# Start of INPUT RECORDS
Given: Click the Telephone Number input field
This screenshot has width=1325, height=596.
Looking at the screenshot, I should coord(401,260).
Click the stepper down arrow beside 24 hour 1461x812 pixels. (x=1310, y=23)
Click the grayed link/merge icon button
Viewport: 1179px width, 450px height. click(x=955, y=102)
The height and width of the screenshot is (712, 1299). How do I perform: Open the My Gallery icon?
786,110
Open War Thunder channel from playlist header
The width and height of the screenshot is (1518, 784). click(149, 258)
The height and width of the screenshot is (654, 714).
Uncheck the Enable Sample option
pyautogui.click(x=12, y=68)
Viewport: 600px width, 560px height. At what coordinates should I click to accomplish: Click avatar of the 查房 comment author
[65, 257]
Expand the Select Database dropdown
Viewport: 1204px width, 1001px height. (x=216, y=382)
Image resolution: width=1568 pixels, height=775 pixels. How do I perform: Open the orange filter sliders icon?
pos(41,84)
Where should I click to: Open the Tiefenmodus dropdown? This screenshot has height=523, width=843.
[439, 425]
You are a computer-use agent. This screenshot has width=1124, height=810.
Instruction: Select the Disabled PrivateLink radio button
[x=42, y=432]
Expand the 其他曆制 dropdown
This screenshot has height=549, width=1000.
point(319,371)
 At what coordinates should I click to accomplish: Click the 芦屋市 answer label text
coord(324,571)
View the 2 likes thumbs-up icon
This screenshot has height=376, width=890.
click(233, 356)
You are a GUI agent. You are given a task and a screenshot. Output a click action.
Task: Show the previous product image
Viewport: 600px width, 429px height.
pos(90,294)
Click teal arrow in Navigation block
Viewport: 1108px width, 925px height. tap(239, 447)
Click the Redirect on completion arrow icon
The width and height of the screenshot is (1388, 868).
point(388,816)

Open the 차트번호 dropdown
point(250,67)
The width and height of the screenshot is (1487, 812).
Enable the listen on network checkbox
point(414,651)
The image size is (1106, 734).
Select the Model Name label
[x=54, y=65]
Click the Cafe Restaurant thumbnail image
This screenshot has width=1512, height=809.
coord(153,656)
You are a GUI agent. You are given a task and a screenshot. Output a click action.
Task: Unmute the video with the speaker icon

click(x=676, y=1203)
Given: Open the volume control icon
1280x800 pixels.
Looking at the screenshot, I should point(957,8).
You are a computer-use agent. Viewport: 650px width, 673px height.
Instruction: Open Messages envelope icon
# End of INPUT RECORDS
TASK TO CARRY OUT:
Copy the lines word for word, starting at the line containing "Click the grayed link/merge icon button" and ending at the line containing "Looking at the screenshot, I should point(957,8).", both included.

COMPLETED EXERCISE:
Click the grayed link/merge icon button
Viewport: 1179px width, 450px height. click(x=955, y=102)
The height and width of the screenshot is (712, 1299). How do I perform: Open the My Gallery icon?
786,110
Open War Thunder channel from playlist header
The width and height of the screenshot is (1518, 784). click(149, 258)
The height and width of the screenshot is (654, 714).
Uncheck the Enable Sample option
pyautogui.click(x=12, y=68)
Viewport: 600px width, 560px height. At what coordinates should I click to accomplish: Click avatar of the 查房 comment author
[65, 257]
Expand the Select Database dropdown
Viewport: 1204px width, 1001px height. (x=216, y=382)
Image resolution: width=1568 pixels, height=775 pixels. How do I perform: Open the orange filter sliders icon?
pos(41,84)
Where should I click to: Open the Tiefenmodus dropdown? This screenshot has height=523, width=843.
[439, 425]
You are a computer-use agent. This screenshot has width=1124, height=810.
Instruction: Select the Disabled PrivateLink radio button
[x=42, y=432]
Expand the 其他曆制 dropdown
This screenshot has height=549, width=1000.
point(319,371)
 At what coordinates should I click to accomplish: Click the 芦屋市 answer label text
coord(324,571)
View the 2 likes thumbs-up icon
This screenshot has height=376, width=890.
click(233, 356)
You are a GUI agent. You are given a task and a screenshot. Output a click action.
Task: Show the previous product image
Viewport: 600px width, 429px height.
pos(90,294)
Click teal arrow in Navigation block
Viewport: 1108px width, 925px height. tap(239, 447)
Click the Redirect on completion arrow icon
The width and height of the screenshot is (1388, 868).
point(388,816)

Open the 차트번호 dropdown
point(250,67)
The width and height of the screenshot is (1487, 812).
Enable the listen on network checkbox
point(414,651)
The image size is (1106, 734).
Select the Model Name label
[x=54, y=65]
Click the Cafe Restaurant thumbnail image
This screenshot has width=1512, height=809.
coord(153,656)
You are a GUI agent. You are given a task and a screenshot. Output a click action.
Task: Unmute the video with the speaker icon

click(x=676, y=1203)
Given: Open the volume control icon
1280x800 pixels.
Looking at the screenshot, I should point(957,8).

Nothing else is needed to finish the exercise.